Task description: Your copy must start with the line containing "Where should I" and end with the last line of the entries, matching them exactly and leaving out every picture.

Material for this exercise:
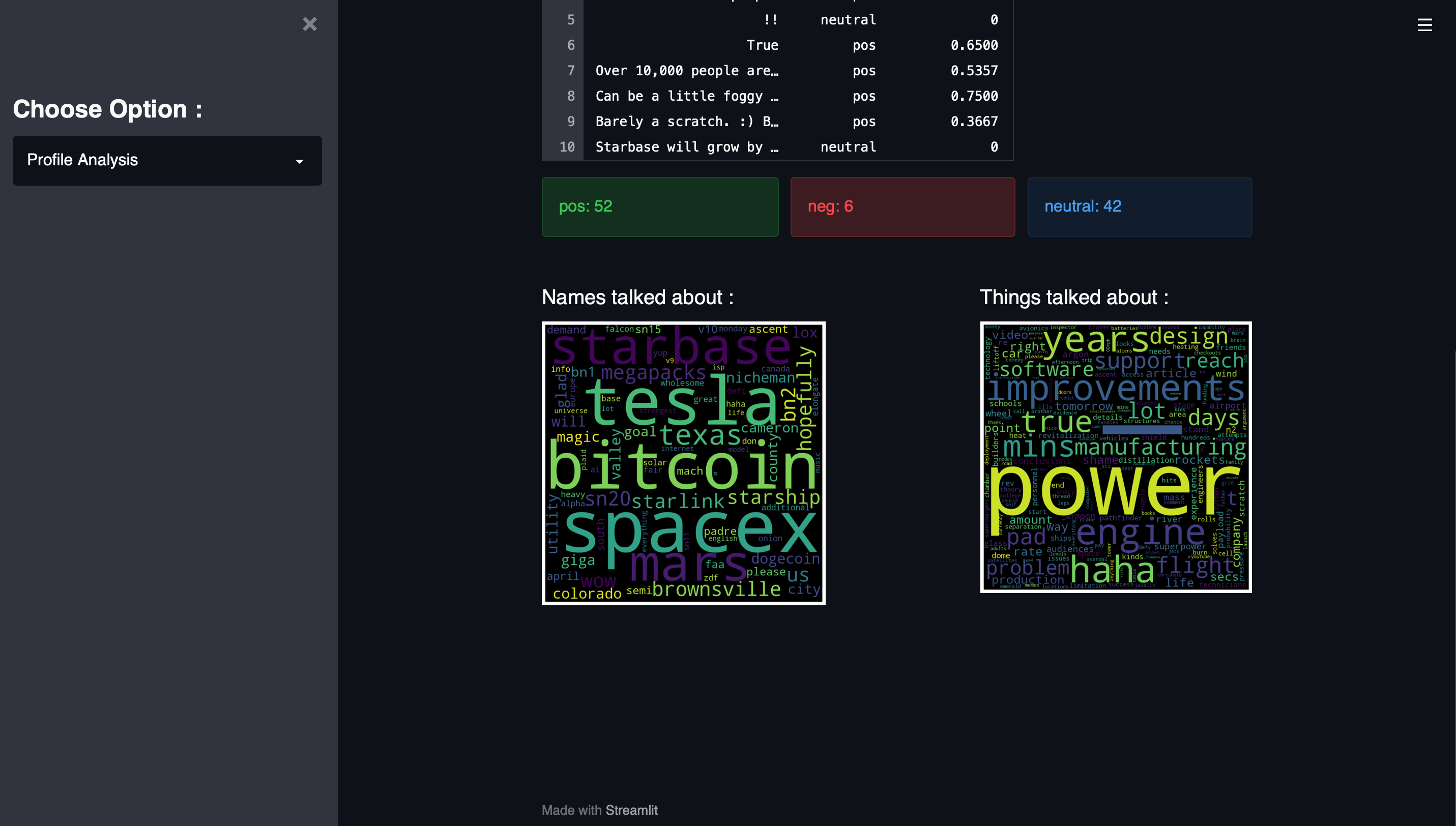This screenshot has height=826, width=1456.
Task: Click row 7 tweet 'Over 10,000 people are…'
Action: (x=687, y=71)
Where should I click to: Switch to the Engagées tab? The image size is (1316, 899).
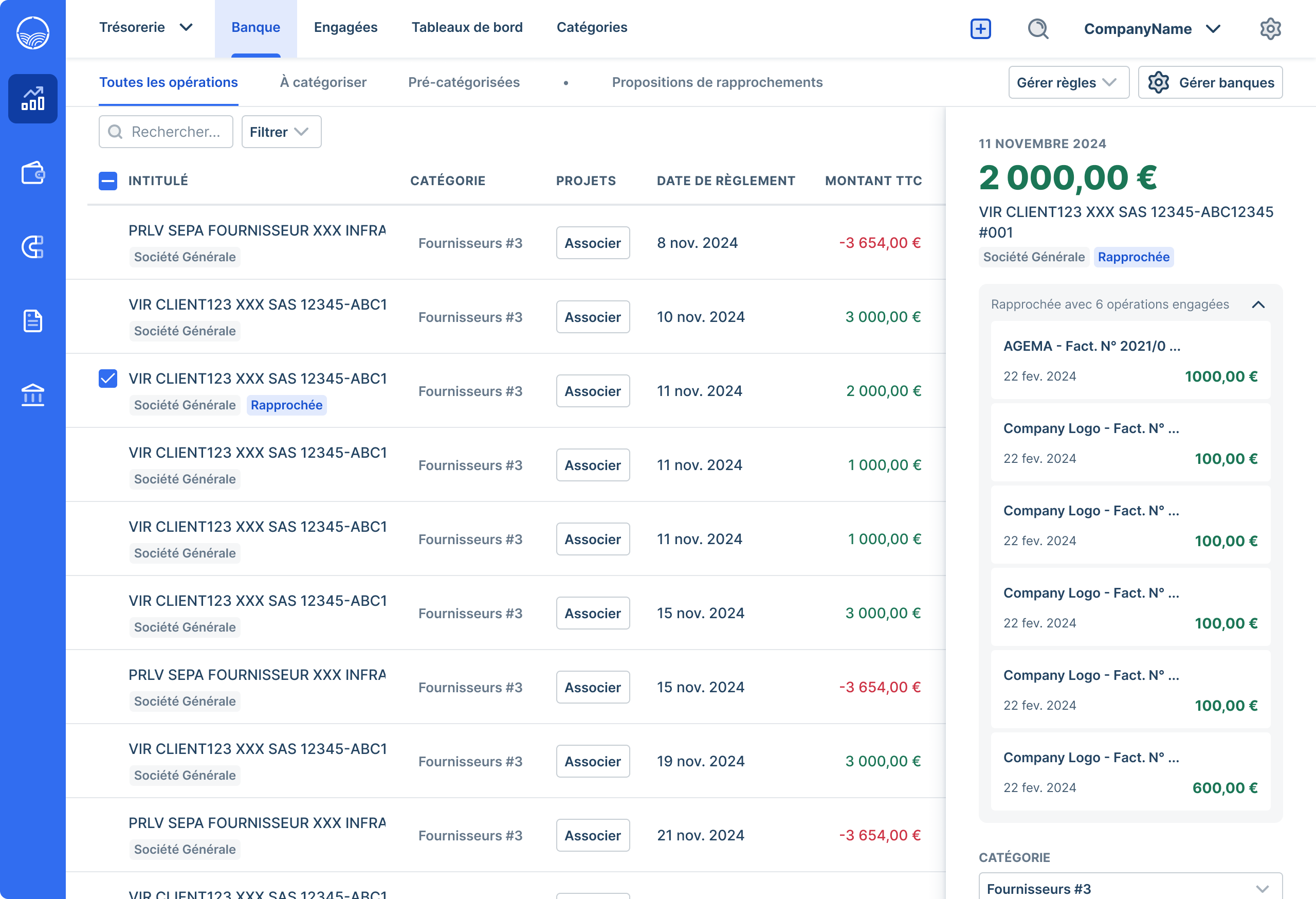click(x=345, y=27)
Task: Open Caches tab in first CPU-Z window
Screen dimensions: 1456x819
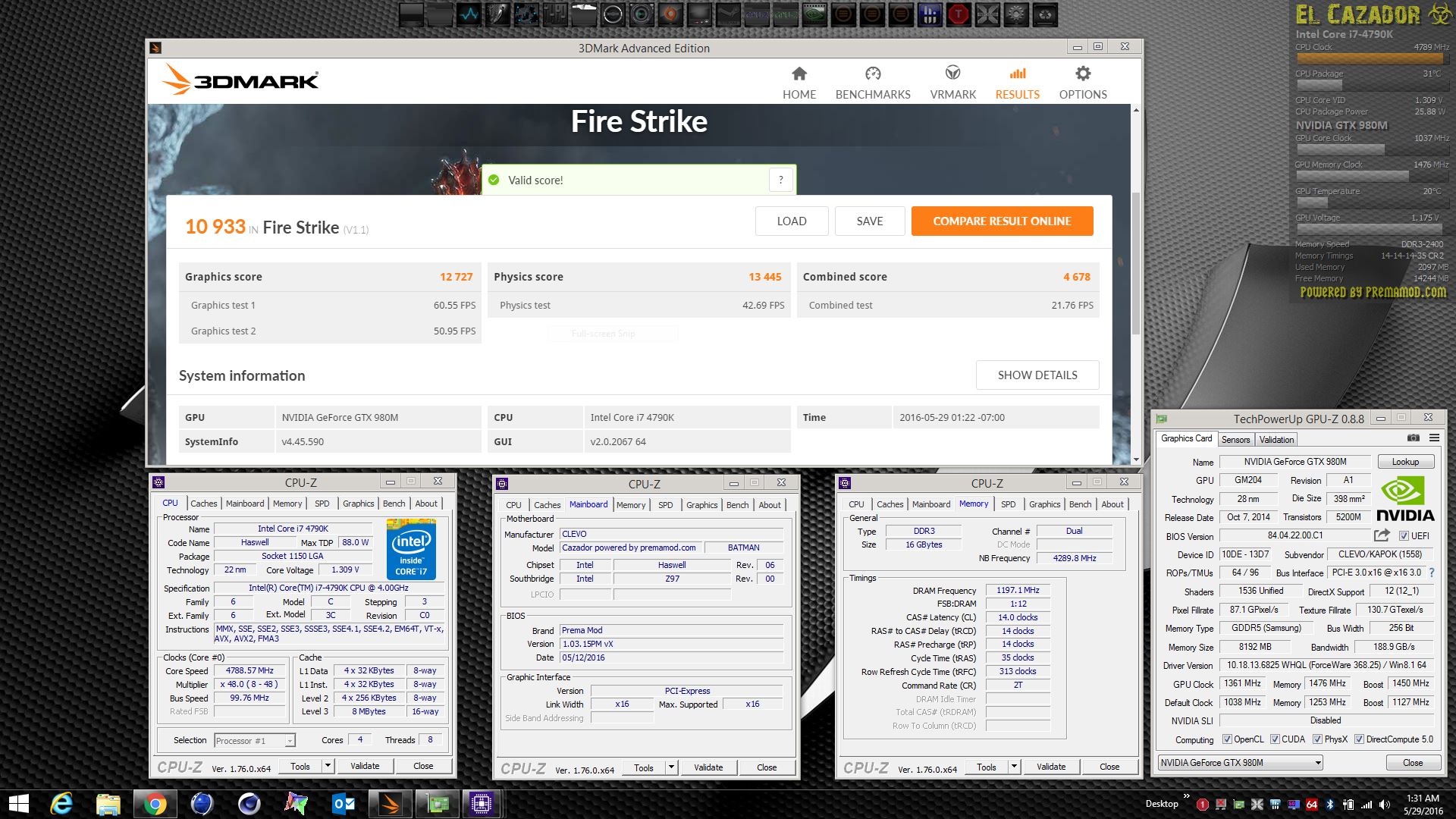Action: 203,504
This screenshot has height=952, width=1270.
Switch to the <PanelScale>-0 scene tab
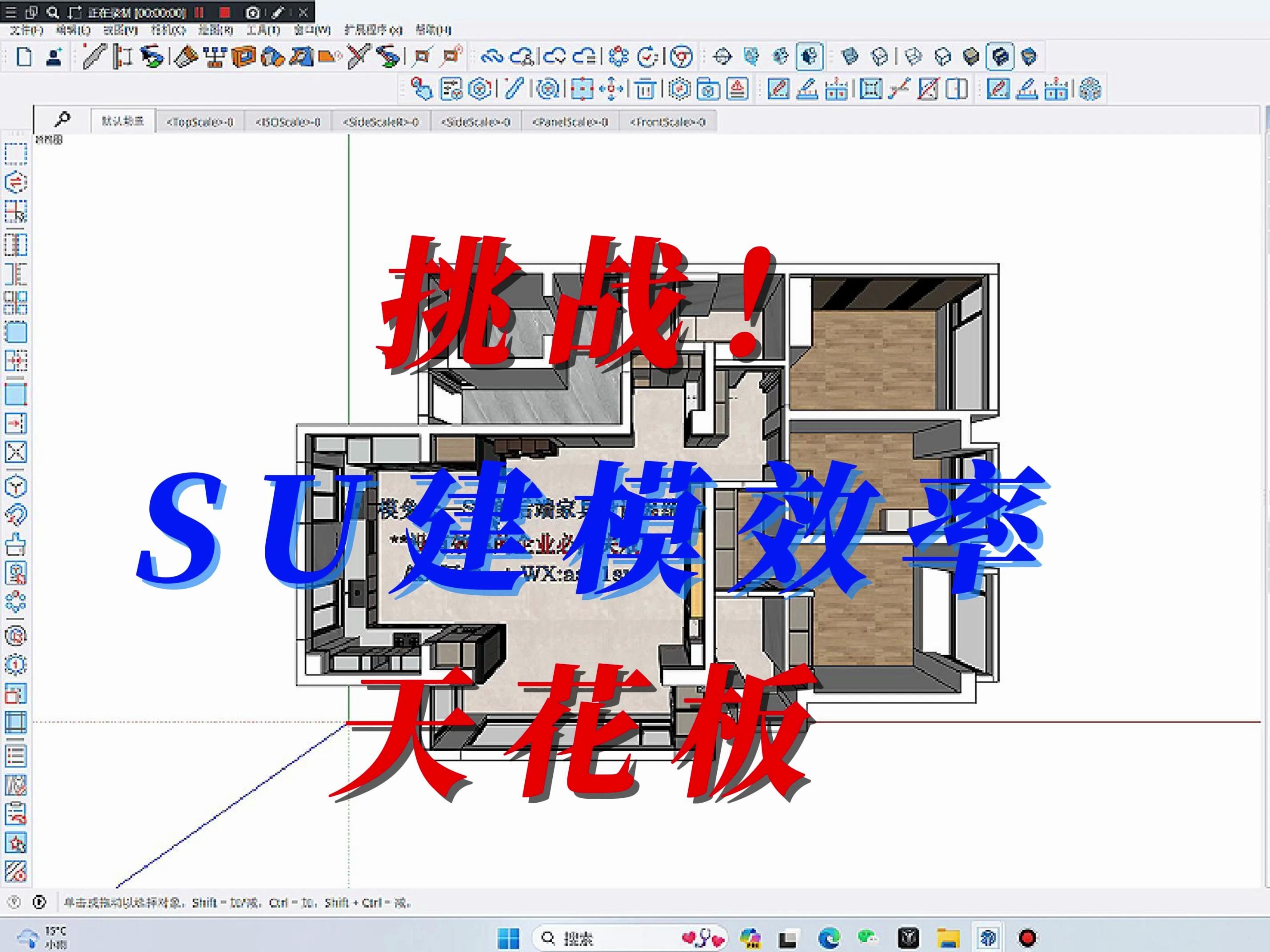point(570,122)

Worked solution:
Where should I click to: Switch to the Engagées tab? The image size is (1316, 899).
click(x=345, y=27)
Task: Open Caches tab in first CPU-Z window
Screen dimensions: 1456x819
Action: 203,504
This screenshot has height=952, width=1270.
Switch to the <PanelScale>-0 scene tab
point(570,122)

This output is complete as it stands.